◆ EXERCISE INSTRUCTIONS ◆
Answer from the router forum thread below.
(a) According to Nickp, what would close the circuit from the switch to the hot brush once the controller is removed?
(b) Which two parts did MascaraSnake buy that did not fit?
(c) Which series is MascaraSnake's own DW621, and which series is the donor machine?

◆ SOURCE PASSAGE ◆
.....

I see there are DW621 type 1,2 and 3 routers if that means any thing..

Search : eReplacementParts.com


----------



## Nickp (Dec 4, 2012)

Ms...if both wires of the controller go to the males then removing the controller is opening the circuit...that would mean a jumper across the two males would close the circuit from the switch to the hot brush.

To verify, one of the males should be connected to the switch and the other to the hot brush.

Do not connect the two wires from the switch to anything...the switch should only be opening n closing only the hot lead from the power cable...


----------



## MascaraSnake (Jul 26, 2010)

Stick486 said:


> I see there are DW621 type 1,2 and 3 routers if that means any thing..
> 
> Search : eRepacementParts.com


I wish I had your eagle eyes- assumed just one and bought the brushes (didnt fit) and a dust guard (doesnt fit). I resoldered the brush terminals w'my olduns and ok tho.

Its v. annoying this 3 series of 621: minute diffferences in these two parts I bought suggests if I found a donor 621 (I have, spares/ repairs £50 with c/unit & switch "work fine") the c/u might not fit by a fraction too.

Mine's a series 1, this donor machine series 2.

.....

◆ DATASET ENTRIES ◆
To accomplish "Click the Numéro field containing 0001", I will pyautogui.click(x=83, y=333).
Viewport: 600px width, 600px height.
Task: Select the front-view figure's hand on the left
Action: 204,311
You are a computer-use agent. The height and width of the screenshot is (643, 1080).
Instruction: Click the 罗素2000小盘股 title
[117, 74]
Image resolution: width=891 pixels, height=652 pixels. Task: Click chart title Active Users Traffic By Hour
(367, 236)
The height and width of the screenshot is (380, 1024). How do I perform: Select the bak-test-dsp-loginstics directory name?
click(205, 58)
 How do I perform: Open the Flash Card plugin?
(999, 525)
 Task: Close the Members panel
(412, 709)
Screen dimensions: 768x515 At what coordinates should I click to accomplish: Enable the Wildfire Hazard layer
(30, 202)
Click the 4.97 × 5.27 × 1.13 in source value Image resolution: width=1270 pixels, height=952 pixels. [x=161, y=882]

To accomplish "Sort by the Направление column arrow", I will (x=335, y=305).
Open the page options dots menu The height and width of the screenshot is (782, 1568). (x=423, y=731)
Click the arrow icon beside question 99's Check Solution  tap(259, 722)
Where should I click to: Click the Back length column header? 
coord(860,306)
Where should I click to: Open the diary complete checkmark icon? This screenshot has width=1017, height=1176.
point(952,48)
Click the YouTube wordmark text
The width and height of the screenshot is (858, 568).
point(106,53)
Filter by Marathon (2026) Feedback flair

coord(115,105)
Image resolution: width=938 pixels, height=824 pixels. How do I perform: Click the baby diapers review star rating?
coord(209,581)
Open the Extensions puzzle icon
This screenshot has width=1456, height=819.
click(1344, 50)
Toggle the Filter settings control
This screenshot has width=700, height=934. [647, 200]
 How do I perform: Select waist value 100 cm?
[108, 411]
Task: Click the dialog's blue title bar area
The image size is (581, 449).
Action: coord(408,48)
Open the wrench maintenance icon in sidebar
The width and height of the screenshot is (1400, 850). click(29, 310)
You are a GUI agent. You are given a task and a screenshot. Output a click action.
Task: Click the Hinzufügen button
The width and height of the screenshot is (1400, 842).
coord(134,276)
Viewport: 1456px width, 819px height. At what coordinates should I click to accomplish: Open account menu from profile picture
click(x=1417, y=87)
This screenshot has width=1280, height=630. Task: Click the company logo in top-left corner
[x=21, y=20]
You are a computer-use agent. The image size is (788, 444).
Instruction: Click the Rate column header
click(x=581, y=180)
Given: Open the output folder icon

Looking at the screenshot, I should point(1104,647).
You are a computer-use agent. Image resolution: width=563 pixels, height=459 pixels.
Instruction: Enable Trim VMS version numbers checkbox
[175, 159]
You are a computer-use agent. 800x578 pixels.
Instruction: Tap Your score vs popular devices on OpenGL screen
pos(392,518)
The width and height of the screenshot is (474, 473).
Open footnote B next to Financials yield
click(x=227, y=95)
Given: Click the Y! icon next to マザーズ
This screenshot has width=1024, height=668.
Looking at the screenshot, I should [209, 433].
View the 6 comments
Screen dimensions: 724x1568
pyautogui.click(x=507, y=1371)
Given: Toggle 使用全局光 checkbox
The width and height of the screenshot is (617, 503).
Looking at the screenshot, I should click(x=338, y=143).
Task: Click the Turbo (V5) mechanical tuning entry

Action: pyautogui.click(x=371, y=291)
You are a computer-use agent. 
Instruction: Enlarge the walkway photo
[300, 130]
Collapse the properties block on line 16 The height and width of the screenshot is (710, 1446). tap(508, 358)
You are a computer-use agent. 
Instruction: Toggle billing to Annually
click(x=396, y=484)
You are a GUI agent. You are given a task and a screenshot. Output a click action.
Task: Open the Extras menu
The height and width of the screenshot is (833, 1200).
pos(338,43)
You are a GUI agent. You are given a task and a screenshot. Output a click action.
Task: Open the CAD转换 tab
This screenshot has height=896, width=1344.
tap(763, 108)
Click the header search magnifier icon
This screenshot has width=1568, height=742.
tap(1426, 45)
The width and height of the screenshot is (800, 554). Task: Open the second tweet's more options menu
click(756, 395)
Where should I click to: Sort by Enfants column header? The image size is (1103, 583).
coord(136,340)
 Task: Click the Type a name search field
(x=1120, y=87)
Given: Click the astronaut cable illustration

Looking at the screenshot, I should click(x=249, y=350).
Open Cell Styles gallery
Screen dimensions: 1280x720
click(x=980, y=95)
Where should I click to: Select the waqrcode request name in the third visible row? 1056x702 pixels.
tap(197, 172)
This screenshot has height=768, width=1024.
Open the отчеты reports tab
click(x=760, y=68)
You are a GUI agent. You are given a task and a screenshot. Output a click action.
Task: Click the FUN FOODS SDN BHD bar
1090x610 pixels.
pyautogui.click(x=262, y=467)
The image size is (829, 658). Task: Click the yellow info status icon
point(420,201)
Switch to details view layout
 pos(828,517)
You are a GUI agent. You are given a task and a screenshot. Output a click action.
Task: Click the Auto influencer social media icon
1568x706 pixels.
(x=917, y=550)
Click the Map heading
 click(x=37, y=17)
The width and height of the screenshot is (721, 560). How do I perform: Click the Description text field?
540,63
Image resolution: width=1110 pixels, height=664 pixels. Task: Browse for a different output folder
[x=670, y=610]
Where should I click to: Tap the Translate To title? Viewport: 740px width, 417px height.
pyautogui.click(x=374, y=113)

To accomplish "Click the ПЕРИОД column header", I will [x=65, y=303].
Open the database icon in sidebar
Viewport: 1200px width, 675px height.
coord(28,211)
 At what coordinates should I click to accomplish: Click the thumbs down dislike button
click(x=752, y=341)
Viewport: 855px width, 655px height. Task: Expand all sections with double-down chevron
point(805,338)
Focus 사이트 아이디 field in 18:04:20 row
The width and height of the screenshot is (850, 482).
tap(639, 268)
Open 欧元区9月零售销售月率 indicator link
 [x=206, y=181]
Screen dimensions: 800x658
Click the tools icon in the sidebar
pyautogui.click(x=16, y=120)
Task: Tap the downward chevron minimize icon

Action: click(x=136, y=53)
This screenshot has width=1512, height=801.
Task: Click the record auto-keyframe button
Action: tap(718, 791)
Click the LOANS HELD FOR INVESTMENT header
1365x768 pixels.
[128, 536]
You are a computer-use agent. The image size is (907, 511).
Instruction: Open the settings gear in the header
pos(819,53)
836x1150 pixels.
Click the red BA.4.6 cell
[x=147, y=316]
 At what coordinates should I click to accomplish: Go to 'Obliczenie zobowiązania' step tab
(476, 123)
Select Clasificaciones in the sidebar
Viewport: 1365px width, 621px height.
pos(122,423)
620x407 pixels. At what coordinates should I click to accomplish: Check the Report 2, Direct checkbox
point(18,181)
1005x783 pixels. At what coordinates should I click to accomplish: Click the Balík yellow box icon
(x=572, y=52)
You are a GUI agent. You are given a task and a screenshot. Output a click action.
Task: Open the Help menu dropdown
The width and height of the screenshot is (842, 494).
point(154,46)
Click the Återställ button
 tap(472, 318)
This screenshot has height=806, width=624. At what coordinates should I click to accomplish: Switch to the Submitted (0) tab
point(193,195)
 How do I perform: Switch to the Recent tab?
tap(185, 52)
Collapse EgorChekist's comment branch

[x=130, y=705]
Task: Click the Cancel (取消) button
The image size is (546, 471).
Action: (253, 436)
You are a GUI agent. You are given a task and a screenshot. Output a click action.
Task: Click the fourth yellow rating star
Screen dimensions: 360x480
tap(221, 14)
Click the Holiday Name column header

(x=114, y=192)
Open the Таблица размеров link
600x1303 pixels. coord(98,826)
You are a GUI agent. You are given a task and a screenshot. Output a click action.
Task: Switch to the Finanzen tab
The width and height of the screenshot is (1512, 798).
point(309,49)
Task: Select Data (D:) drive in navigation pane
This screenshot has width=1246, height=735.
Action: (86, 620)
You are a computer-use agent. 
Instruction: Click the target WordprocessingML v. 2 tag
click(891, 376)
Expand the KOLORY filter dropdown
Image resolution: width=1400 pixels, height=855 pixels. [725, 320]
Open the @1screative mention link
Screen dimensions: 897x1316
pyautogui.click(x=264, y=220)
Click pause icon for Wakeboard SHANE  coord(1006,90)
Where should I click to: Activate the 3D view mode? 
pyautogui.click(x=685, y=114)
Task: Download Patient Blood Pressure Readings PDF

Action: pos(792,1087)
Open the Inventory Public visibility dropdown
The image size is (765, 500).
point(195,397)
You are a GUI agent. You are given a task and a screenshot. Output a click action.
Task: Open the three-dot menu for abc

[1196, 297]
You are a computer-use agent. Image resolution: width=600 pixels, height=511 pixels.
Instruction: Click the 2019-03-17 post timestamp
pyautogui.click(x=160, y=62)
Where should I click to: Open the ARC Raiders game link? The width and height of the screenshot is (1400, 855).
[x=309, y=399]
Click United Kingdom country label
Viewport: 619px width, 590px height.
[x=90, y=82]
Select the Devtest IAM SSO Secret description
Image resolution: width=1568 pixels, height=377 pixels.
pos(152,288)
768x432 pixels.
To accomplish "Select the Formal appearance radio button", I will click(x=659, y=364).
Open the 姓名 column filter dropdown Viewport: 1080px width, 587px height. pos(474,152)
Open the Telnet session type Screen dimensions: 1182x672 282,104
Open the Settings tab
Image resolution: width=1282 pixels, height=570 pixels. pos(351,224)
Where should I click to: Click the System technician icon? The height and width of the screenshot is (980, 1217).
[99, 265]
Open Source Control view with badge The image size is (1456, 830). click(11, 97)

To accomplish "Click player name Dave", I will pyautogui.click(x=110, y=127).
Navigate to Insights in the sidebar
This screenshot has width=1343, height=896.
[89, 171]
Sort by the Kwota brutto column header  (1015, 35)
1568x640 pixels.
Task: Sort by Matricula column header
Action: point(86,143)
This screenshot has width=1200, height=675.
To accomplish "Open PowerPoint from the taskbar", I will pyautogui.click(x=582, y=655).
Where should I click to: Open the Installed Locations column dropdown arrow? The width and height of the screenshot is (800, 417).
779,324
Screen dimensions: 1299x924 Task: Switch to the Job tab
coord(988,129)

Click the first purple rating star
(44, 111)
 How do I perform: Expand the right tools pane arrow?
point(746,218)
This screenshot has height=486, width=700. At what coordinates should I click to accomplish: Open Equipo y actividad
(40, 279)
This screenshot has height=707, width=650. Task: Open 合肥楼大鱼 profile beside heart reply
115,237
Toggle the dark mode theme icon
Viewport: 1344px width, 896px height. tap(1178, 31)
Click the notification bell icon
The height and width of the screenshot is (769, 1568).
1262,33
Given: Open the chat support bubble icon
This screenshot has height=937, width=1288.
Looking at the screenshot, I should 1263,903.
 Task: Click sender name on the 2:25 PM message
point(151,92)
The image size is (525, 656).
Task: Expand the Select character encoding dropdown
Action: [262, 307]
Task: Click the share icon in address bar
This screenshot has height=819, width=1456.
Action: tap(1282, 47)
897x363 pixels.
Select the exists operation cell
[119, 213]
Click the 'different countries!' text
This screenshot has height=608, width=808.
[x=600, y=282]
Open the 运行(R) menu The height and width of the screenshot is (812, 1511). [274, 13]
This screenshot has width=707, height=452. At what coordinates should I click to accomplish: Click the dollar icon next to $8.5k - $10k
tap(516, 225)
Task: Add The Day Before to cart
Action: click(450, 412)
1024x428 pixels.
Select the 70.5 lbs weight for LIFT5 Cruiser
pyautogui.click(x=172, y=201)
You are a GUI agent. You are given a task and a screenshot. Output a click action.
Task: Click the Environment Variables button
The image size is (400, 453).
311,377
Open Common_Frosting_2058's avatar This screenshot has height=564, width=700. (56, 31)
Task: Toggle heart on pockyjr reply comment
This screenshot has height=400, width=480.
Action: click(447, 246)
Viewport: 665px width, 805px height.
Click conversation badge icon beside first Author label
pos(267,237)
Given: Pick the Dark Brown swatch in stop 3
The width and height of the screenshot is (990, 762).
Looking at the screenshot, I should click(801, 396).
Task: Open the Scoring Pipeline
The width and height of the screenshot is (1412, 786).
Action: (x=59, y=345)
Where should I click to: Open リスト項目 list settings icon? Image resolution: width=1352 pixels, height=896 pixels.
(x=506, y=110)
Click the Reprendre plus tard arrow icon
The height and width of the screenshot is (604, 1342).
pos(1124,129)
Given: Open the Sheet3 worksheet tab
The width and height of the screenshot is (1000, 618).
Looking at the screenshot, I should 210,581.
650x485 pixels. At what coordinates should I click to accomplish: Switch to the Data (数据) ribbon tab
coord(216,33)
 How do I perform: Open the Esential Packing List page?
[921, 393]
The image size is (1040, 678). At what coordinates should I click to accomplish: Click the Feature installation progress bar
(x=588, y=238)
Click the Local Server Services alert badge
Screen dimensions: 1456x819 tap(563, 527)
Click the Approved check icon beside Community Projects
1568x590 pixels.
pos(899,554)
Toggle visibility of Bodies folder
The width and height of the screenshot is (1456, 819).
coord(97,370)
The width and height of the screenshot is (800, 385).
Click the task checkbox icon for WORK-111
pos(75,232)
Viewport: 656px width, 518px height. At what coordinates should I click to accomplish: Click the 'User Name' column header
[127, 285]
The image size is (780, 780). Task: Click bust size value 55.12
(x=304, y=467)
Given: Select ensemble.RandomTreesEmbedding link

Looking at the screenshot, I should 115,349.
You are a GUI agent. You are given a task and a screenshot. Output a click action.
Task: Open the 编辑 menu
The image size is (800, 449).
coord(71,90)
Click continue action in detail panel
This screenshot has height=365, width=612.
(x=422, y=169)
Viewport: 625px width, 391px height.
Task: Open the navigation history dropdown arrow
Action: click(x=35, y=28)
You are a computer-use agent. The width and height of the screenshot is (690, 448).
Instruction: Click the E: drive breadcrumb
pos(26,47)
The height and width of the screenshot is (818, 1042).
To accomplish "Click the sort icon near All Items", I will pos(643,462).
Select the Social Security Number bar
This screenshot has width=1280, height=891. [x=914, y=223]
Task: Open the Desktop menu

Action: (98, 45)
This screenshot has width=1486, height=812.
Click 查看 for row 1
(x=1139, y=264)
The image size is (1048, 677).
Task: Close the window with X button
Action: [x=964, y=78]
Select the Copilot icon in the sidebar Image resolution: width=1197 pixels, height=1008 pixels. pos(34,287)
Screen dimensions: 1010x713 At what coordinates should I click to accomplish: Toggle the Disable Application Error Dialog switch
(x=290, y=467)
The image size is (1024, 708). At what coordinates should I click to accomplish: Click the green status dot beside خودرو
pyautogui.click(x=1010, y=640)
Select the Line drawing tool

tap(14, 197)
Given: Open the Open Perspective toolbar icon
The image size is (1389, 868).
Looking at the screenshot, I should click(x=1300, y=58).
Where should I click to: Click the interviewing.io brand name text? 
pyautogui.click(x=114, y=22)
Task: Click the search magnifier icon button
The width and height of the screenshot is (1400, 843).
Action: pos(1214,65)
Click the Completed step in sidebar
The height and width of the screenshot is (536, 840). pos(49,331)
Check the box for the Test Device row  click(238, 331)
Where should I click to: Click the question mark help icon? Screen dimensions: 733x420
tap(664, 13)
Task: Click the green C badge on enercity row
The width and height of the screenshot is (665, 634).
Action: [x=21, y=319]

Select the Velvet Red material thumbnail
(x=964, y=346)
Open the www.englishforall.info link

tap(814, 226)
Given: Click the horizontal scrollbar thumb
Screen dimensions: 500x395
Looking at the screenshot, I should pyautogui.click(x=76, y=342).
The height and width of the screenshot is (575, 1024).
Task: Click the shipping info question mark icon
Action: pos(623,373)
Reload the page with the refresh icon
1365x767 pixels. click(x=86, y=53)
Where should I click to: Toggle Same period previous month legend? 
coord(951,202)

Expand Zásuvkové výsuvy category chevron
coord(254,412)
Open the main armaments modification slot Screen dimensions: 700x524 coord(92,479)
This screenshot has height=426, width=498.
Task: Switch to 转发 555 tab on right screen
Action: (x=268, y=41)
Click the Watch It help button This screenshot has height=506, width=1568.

.....

◆ CORRECT RESPONSE ◆
(a) A jumper across the two males.
(b) The brushes and a dust guard.
(c) MascaraSnake's own router is a series 1, and the donor machine is a series 2.